Les chasseurs-cueilleurs, traditionnellement perçus comme des nomades isolés et rudimentaires, étaient bien plus sophistiqués que ce que l’on croit. Il y a 14 000 ans, explique “National Geographic” ils prenaient soin des vivants et des morts (voir). Ils ont également, pour certains groupes, été capables d’édifier des sociétés stratifiées (cf les travaux d’Alain Testart).
Une autre vision de la “civilisation”
La notion même de “civilisation”, souvent associée à des concepts de progrès, de hiérarchie, voire de domination, est remise en question. En étudiant des groupes de chasseurs-cueilleurs contemporains, les chercheurs découvrent une étonnante diversité : certains étaient égalitaires, d’autres hiérarchisés, avec des chefs héréditaires et même des pratiques d’esclavage ou de guerre. Ces sociétés présentaient parfois une stratification politique qui les rapprochait davantage de certains modèles de civilisation.
Mais alors, pourquoi les humains ont-ils adopté l’agriculture si leur mode de vie antérieur semblait leur convenir ? Nous y reviendrons dans le prochain épisode, mais disons déjà que selon les chercheurs, il ne s’agirait pas d’un choix évident ou d’un progrès linéaire, mais d’un ensemble complexe de circonstances – climatiques, sociales, et peut-être religieuses – qui auraient poussé certains groupes à expérimenter avec la domestication des plantes et des animaux.
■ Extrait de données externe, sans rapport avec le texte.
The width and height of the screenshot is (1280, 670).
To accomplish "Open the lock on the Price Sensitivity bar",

Göbekli Tepe, une énigme archéologique
Un site comme Göbekli Tepe, situé dans le sud de la Turquie, et dont les fouilles ont commencé dans les années 1990, bouleverse nos certitudes : ces structures monumentales, datant d’il y a 11 500 ans, ont été érigées par des groupes ne pratiquant ni l’agriculture ni l’élevage. Ces mégalithes, sculptés avec une précision impressionnante, témoignent d’une capacité d’organisation collective et d’une complexité sociale que l’on n’attribuait auparavant qu’aux sociétés agricoles.
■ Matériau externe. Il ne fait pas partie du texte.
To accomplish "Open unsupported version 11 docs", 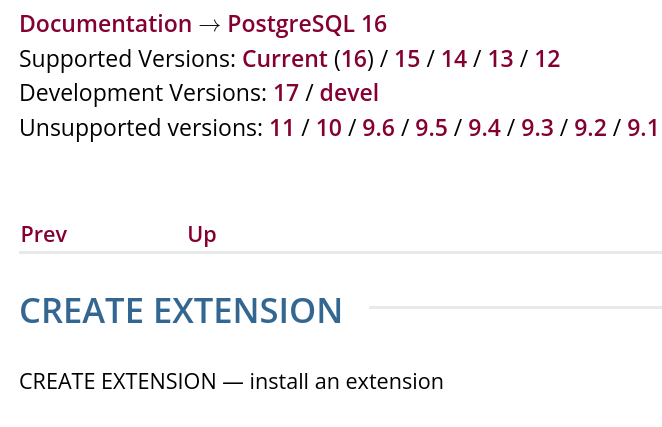I will (x=282, y=129).
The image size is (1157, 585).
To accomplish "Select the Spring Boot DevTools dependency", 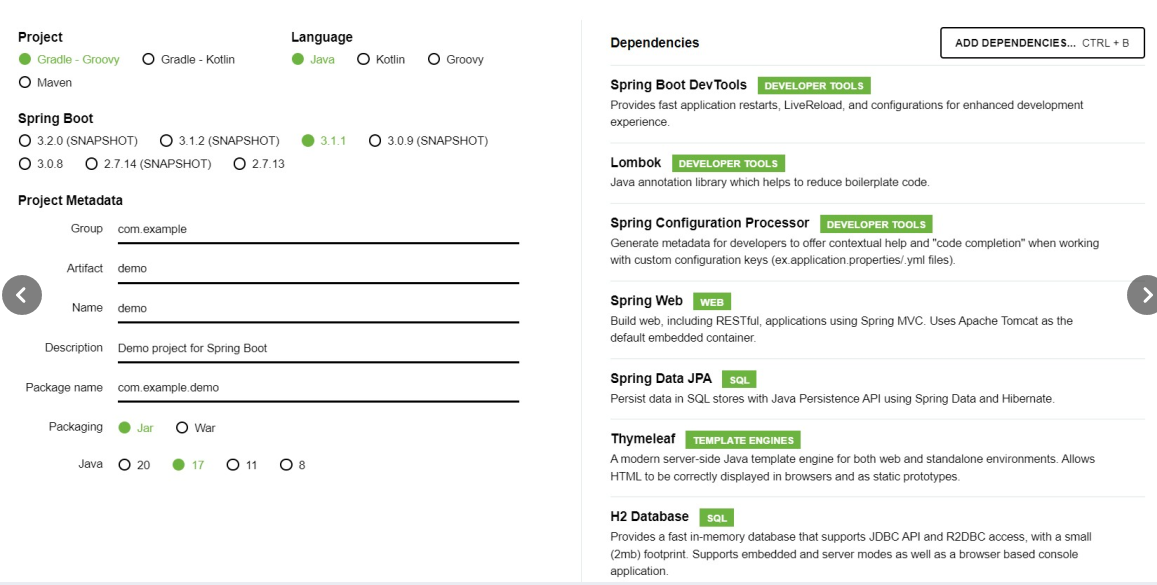I will [678, 86].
En effet, ce site ne montre aucune trace d’agriculture. Pourtant, les constructions imposantes et les gravures animales suggèrent des rassemblements d’envergure, peut-être pour des cérémonies rituelles ou des réunions communautaires. Les chercheurs avancent même que cette architecture monumentale pourrait avoir précédé et favorisé l’adoption de pratiques agricoles, et non l’inverse.
Ces découvertes nous forcent à repenser les origines de nos sociétés. L’histoire de l’humanité n’est peut-être pas celle d’un “progrès inéluctable”, mais une succession de choix, d’adaptations et de compromis.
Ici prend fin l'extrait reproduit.